#### Information

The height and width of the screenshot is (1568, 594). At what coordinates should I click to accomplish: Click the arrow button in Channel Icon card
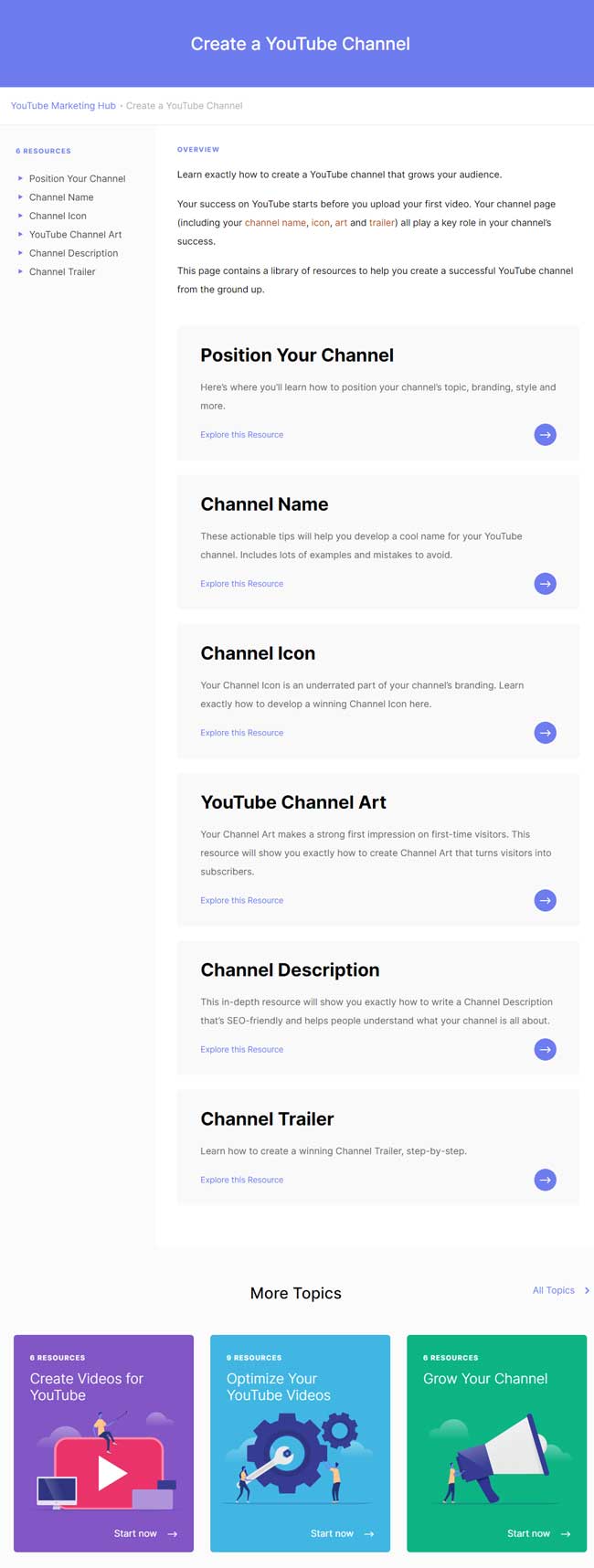(545, 733)
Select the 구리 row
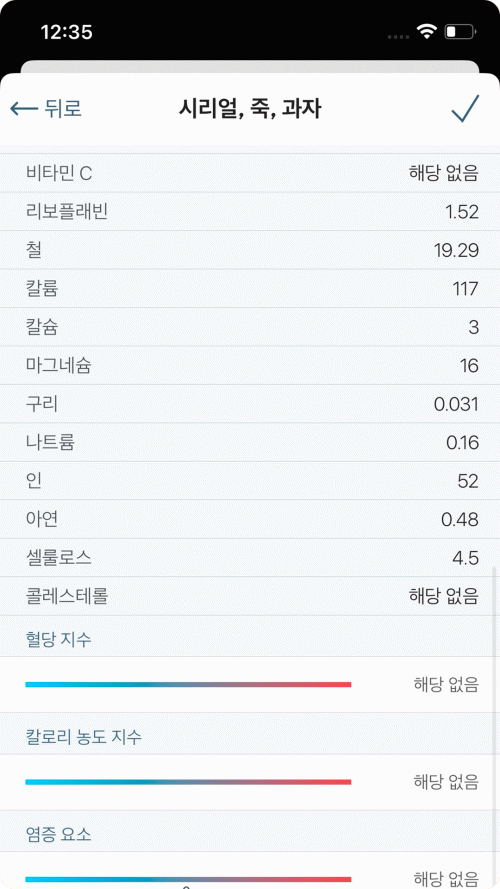This screenshot has width=500, height=889. click(x=250, y=404)
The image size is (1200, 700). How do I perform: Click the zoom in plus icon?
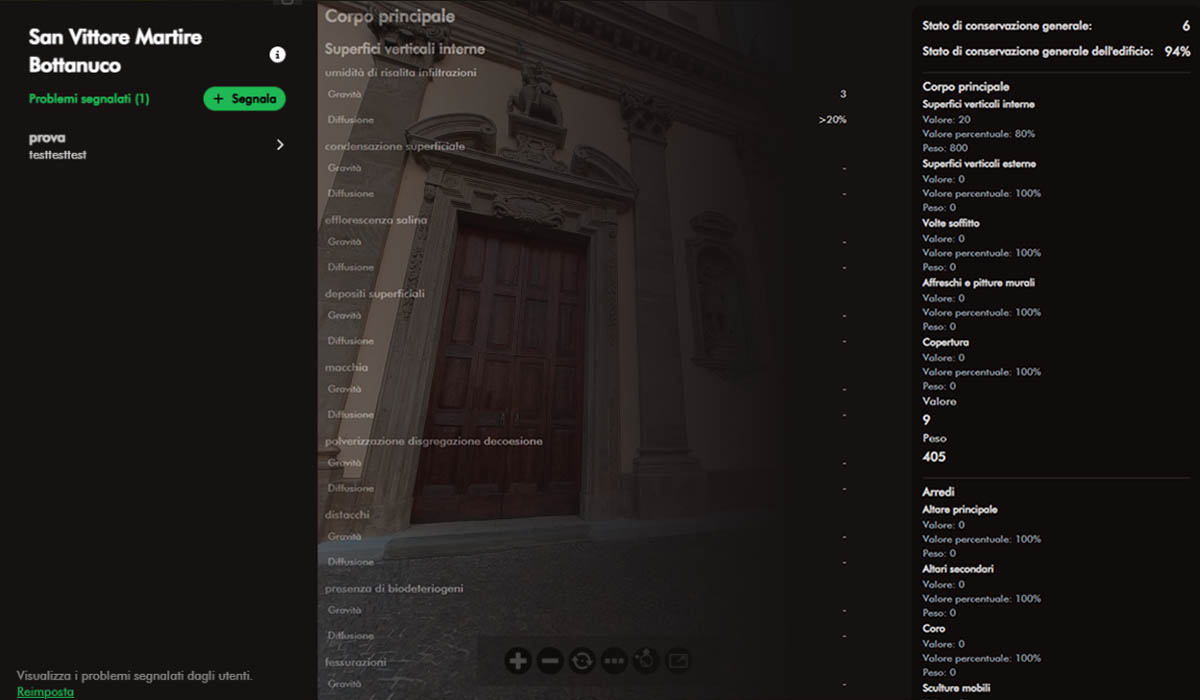pos(518,660)
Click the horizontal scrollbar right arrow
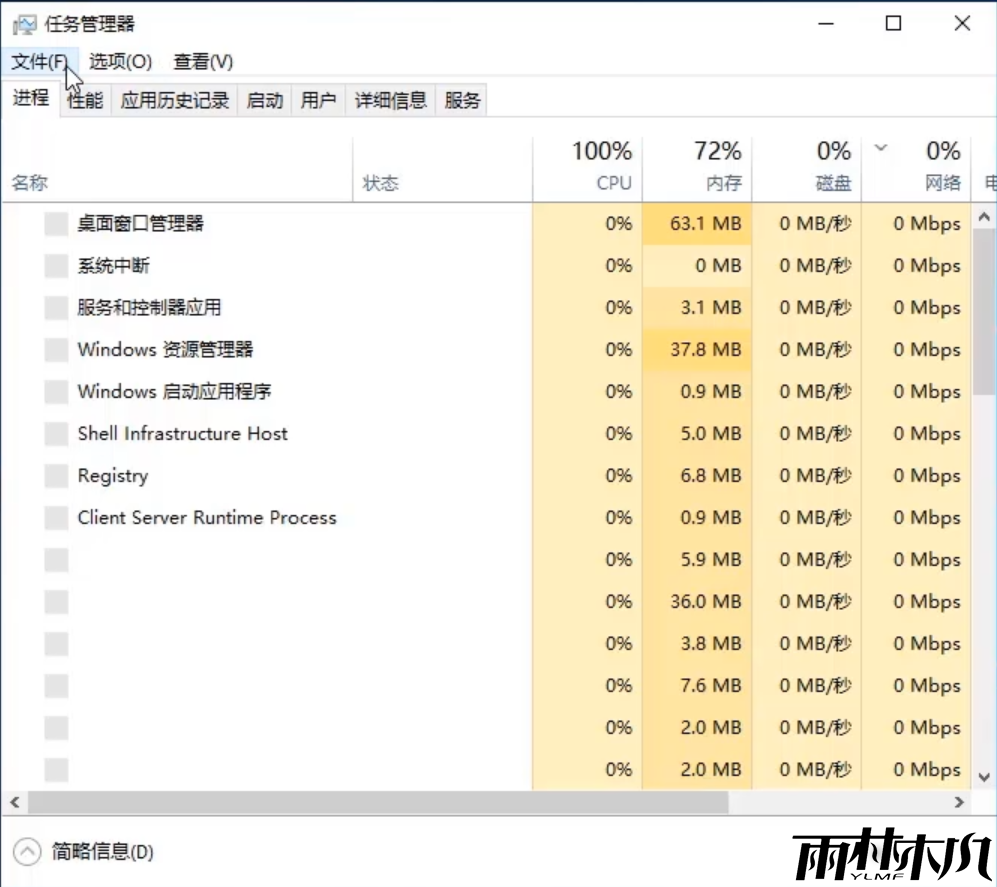The width and height of the screenshot is (997, 887). (960, 802)
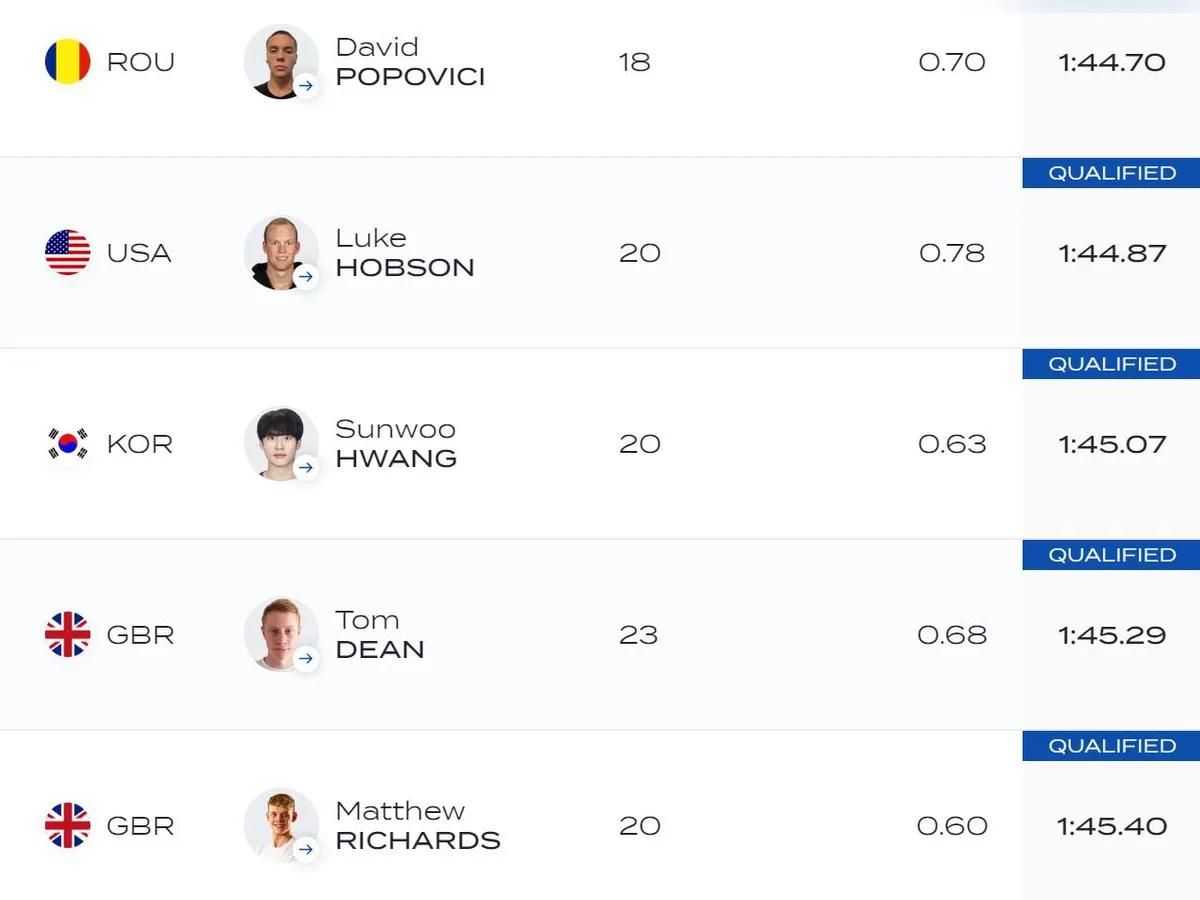Click David Popovici's time 1:44.70
The width and height of the screenshot is (1200, 900).
coord(1112,62)
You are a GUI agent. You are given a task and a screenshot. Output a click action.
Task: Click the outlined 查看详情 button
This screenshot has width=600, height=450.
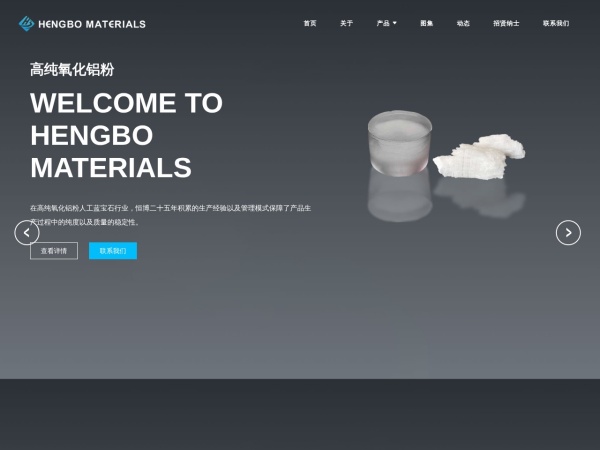point(54,251)
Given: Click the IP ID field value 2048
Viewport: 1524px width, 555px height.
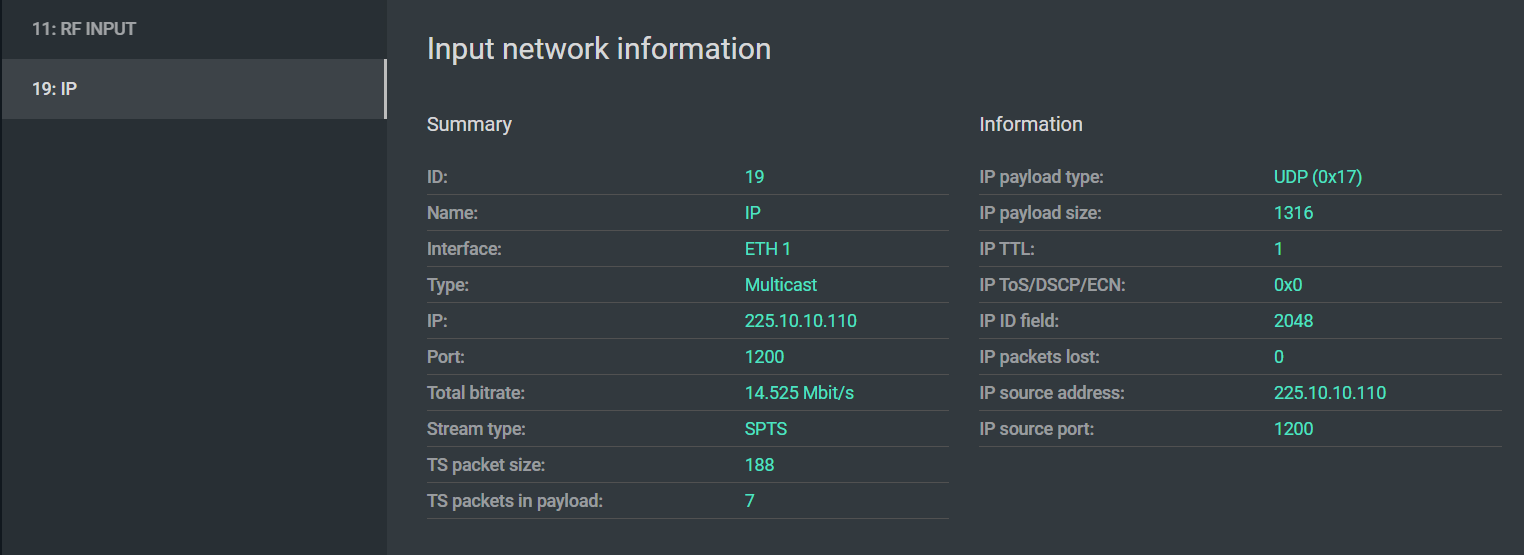Looking at the screenshot, I should pyautogui.click(x=1293, y=321).
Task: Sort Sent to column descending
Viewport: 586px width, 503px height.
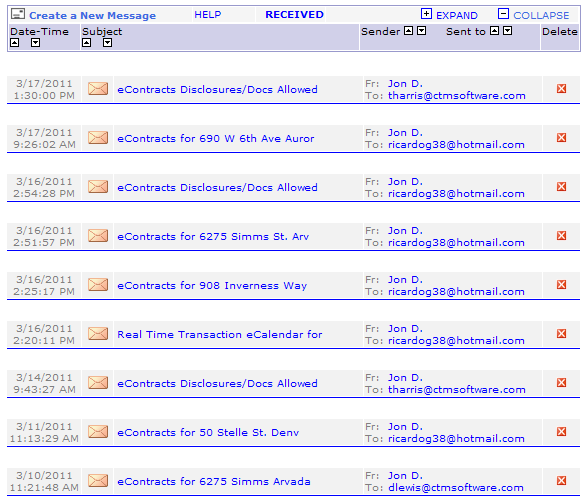Action: (507, 31)
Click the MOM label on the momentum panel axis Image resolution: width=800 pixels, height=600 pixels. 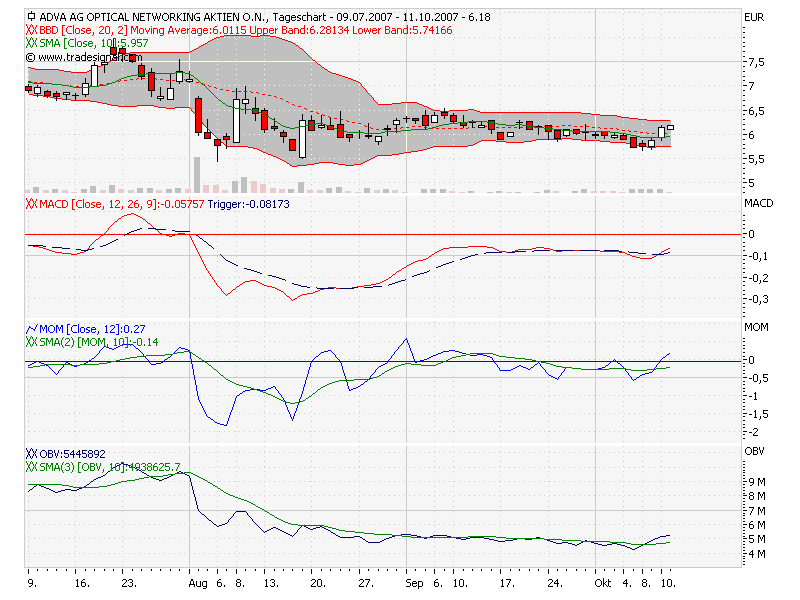(x=755, y=324)
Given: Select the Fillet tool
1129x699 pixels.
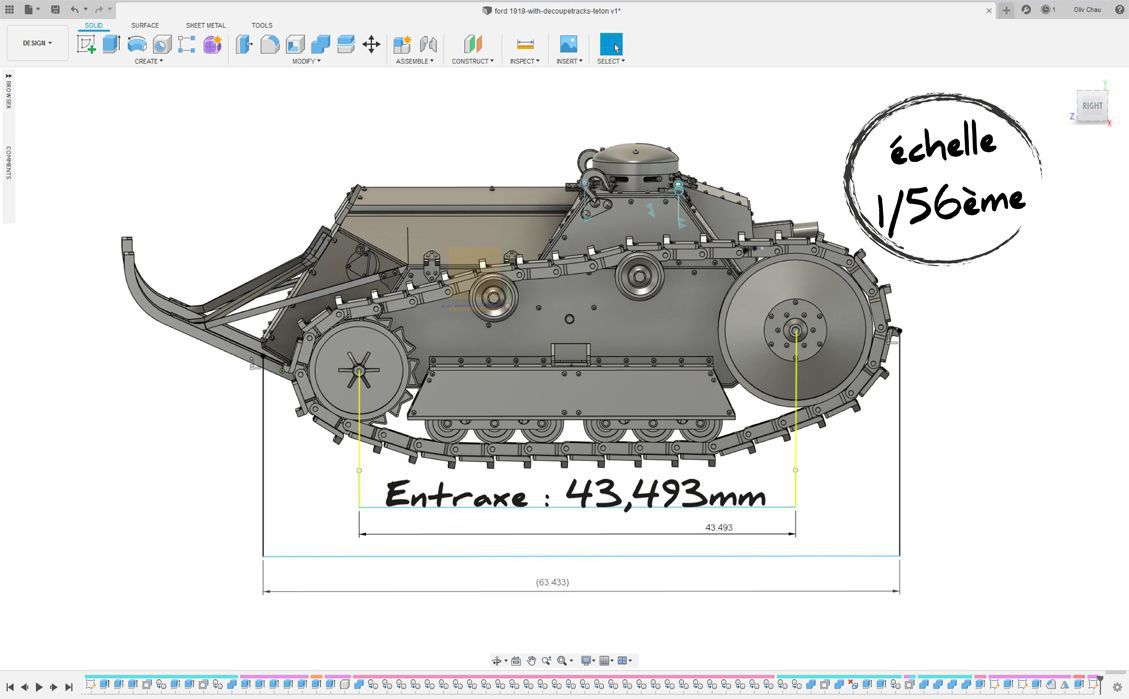Looking at the screenshot, I should point(270,44).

########

Write out exactly the lines above, from the very first through the line containing "Task: Sort Sent to column descending", both kept, with the pictures removed.

• [Written solution]:
The height and width of the screenshot is (1568, 594). At what coordinates should I click to accomplish: Click the arrow button in Channel Icon card
(545, 733)
Select the 구리 row
This screenshot has width=500, height=889. click(x=250, y=404)
The image size is (1200, 700). How do I perform: Click the zoom in plus icon?
pos(518,660)
Click the horizontal scrollbar right arrow
The width and height of the screenshot is (997, 887). (960, 802)
Click David Popovici's time 1:44.70
The width and height of the screenshot is (1200, 900).
coord(1112,62)
You are a GUI agent. You are given a task and a screenshot. Output a click action.
Task: Click the outlined 查看详情 button
This screenshot has width=600, height=450.
point(54,251)
Given: Click the IP ID field value 2048
Viewport: 1524px width, 555px height.
Looking at the screenshot, I should pyautogui.click(x=1293, y=321).
Task: Sort Sent to column descending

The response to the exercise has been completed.